Los niños yemeníes sacrifican la educación para sobrevivir en medio del conflicto

Millones de niños yemeníes se ven obligados a abandonar la escuela mientras continúa la guerra civil, priorizando las necesidades básicas sobre la educación.
Yemen, un país devastado por años de conflicto, ha visto a millones de niños obligados a renunciar a su educación para centrarse en la necesidad humana más básica: la supervivencia. Mientras la guerra civil continúa asolando la nación, las familias se enfrentan a una elección inimaginable: enviar a sus hijos a la escuela o cubrir sus necesidades más esenciales.
El impacto de esta crisis en la juventud del país es devastador. Según UNICEF, más de 2 millones de niños yemeníes no van a la escuela, una cifra que ha aumentado considerablemente desde el estallido de la guerra en 2015. Muchos de estos niños han sido desplazados de sus hogares, dejándolos sin acceso a infraestructuras o recursos educativos básicos.

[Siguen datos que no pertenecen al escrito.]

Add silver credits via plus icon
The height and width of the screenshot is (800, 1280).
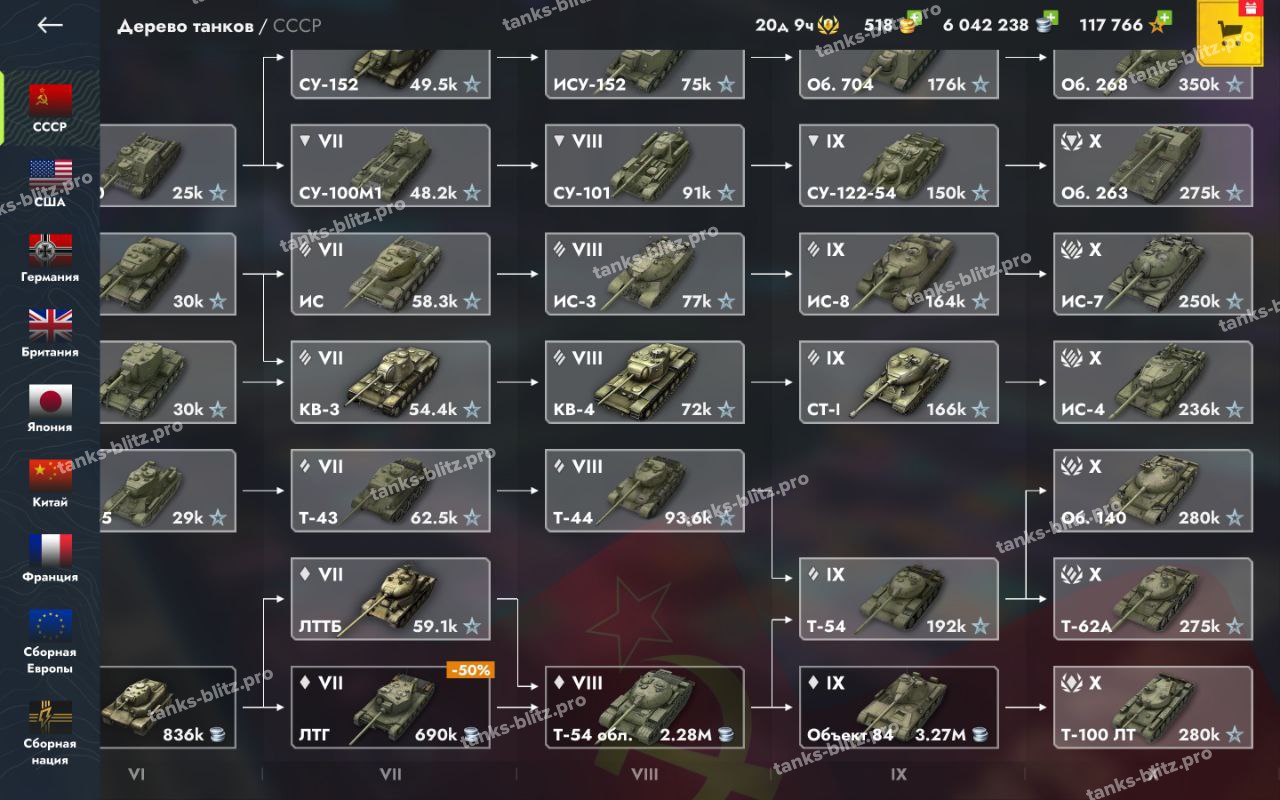click(1048, 17)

Para aquellos que logran asistir a la escuela, las condiciones suelen ser espantosas. Las escuelas han sido objetivo de ataques aéreos y bombardeos, dejando muchas de ellas dañadas o destruidas. Los docentes, que a menudo no reciben remuneración durante meses, luchan por impartir incluso las lecciones más rudimentarias, y muchos se han visto obligados a buscar empleos alternativos para mantener a sus familias.
Las consecuencias de esta crisis educativa son de gran alcance. Sin acceso a la escuela, los niños yemeníes son vulnerables a la explotación, incluido el reclutamiento en grupos armados o el trabajo infantil obligado. Las niñas, en particular, enfrentan un mayor riesgo de matrimonio precoz, lo que limita aún más sus oportunidades de crecimiento y desarrollo personal.
La comunidad internacional ha reconocido la terrible situación en Yemen, pero la respuesta ha sido lamentablemente inadecuada. La financiación para programas de educación y protección infantil sigue estando muy insuficiente, lo que deja a millones de niños yemeníes sin el apoyo que necesitan desesperadamente.
A medida que el conflicto en Yemen se prolonga, el futuro de la juventud del país está en juego. Sin una acción inmediata y sostenida para abordar la crisis educativa, una generación entera de niños yemeníes podría perderse y su potencial y sus promesas extinguirse para siempre. El mundo no puede darse el lujo de hacer la vista gorda ante esta catástrofe humanitaria: el futuro de Yemen, y de hecho de toda la región, depende de garantizar que todos los niños tengan acceso a la educación y las oportunidades que merecen.